ИСХОДНЫЙ ТЕКСТ:
▼

РАЗНОЕ

Федор Николаевич Ерохин-Колюшин рассказы­вал, что на Новинке жил живописец Коробов. У него была отличная библиотека (старинные книги в кожаных переплетах). Например, была книга: «Плутарх. Для юношей, или жизнь великих людей всех на­ций». Стояли на полочках в шкафу Аристотель, Гомер, Сократ... Его отец рассказывал, что на озере Желемья-Спас находили у Красного сада лодки, большие завозни (4 саж. и 2 саж.), шитые из тесу, совсем сгнившие. На них, очевидно, вози­ли товары, т. к. среди озера находится остров.

По тракту из Весьегонска  на Устюжну стояли большие харчевни, трактиры, постоялые дворы. Так, рядом с Б. Овсяниковым находился постоялый двор в д. Варьяново, в Устюжне (на Мо­чале) через 15 верст — д. Долоски (была контора лесопромышленника Журавлева), в с. Чиренское Устюженского уез­да, рядом с. Покровское,  и дальше — Избище (на р. Песь). Ст. Лобохино, Белые Кресты, через 40 верст с. Сомина и т. д.

▲

ФРАГМЕНТЫ ЗАПИСЕЙ:
▼

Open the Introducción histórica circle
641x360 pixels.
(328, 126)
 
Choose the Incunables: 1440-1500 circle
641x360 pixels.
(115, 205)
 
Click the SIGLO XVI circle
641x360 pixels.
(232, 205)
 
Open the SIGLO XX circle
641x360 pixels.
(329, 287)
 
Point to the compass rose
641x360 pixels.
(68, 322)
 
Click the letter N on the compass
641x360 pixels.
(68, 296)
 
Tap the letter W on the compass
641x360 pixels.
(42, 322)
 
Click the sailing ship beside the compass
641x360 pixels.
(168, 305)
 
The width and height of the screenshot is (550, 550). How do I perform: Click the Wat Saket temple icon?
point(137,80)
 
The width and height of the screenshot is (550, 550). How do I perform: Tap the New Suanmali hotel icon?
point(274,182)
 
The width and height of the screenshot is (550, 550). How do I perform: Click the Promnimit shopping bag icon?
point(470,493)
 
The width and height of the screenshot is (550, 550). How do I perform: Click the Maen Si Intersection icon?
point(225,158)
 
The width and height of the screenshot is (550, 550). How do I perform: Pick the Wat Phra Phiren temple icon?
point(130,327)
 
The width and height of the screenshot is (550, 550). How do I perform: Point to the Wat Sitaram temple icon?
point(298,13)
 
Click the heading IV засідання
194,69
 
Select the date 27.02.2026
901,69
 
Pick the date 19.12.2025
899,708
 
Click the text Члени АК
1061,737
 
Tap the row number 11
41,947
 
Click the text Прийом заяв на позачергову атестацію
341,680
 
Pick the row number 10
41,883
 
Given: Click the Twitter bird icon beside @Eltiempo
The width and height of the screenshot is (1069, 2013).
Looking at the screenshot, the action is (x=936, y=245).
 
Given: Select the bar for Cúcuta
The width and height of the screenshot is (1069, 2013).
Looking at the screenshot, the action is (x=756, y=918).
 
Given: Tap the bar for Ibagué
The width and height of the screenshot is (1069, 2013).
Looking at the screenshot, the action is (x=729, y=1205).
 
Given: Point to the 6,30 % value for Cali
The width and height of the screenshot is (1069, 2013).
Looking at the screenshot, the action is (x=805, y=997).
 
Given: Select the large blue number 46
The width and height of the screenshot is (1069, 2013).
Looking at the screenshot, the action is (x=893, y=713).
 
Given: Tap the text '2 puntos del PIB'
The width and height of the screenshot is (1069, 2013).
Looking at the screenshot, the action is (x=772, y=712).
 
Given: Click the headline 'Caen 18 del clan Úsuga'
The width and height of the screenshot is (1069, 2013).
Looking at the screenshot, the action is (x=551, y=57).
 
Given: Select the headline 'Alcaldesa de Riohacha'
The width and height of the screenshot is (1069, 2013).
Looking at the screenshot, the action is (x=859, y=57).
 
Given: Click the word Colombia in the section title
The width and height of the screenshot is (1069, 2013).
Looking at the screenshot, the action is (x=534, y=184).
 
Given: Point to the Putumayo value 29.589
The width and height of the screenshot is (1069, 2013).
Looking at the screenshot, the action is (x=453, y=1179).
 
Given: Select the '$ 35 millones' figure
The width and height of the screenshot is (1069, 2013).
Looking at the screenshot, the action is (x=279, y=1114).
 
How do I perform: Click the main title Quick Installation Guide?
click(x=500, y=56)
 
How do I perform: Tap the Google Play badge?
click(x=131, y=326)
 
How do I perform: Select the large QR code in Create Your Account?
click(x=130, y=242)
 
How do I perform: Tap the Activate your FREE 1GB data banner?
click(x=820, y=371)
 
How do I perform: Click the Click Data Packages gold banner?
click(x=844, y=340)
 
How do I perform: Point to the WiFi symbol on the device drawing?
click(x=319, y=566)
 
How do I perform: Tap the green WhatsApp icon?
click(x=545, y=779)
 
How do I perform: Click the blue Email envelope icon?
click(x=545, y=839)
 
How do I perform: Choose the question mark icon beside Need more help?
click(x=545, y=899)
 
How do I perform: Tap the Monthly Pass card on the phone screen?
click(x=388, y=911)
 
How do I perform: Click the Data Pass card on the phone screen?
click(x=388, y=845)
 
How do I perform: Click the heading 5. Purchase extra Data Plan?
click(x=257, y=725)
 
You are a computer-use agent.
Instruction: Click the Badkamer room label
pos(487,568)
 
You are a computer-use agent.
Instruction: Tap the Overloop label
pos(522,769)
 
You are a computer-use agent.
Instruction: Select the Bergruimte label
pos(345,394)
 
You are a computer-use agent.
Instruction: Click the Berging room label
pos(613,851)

▲

ЗАДАНИЕ 1: Процитируйте дословно фрагмент исходного текста, начиная со слов «Федор Николаевич Ерохин-Колюшин» и заканчивая словами «озера находится остров.».
ЗАДАНИЕ 2:
Ответьте по исходному тексту:
(а) Кто жил на Новинке?
(б) Что находили на озере Желемья-Спас у Красного сада?
(в) На какой реке стоит Избище?

ОЖИДАЕМЫЙ ОТВЕТ 1:
Федор Николаевич Ерохин-Колюшин рассказы­вал, что на Новинке жил живописец Коробов. У него была отличная библиотека (старинные книги в кожаных переплетах). Например, была книга: «Плутарх. Для юношей, или жизнь великих людей всех на­ций». Стояли на полочках в шкафу Аристотель, Гомер, Сократ... Его отец рассказывал, что на озере Желемья-Спас находили у Красного сада лодки, большие завозни (4 саж. и 2 саж.), шитые из тесу, совсем сгнившие. На них, очевидно, вози­ли товары, т. к. среди озера находится остров.

ОЖИДАЕМЫЙ ОТВЕТ 2:
(а) Живописец Коробов.
(б) Лодки: большие завозни, шитые из тесу, совсем сгнившие.
(в) На реке Песь.